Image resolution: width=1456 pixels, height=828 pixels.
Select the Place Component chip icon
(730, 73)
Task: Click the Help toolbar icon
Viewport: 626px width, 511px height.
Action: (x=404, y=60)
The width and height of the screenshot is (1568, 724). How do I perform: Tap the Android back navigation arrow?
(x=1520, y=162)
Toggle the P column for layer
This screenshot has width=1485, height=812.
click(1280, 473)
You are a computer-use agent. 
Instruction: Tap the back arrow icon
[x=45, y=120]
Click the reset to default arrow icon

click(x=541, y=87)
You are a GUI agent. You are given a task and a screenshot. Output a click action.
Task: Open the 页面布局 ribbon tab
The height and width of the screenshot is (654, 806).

☆ ☆ ☆

WHAT YOU HAVE TO DO: Make an exact copy of the material above.

RESPONSE AREA:
Image resolution: width=1456 pixels, height=828 pixels.
Select the Place Component chip icon
(730, 73)
Task: Click the Help toolbar icon
Viewport: 626px width, 511px height.
Action: (x=404, y=60)
The width and height of the screenshot is (1568, 724). How do I perform: Tap the Android back navigation arrow?
(x=1520, y=162)
Toggle the P column for layer
This screenshot has width=1485, height=812.
click(1280, 473)
You are a computer-use agent. 
Instruction: Tap the back arrow icon
[x=45, y=120]
Click the reset to default arrow icon

click(x=541, y=87)
You are a GUI agent. You are given a task and a screenshot. Output a click action.
Task: Open the 页面布局 ribbon tab
The height and width of the screenshot is (654, 806).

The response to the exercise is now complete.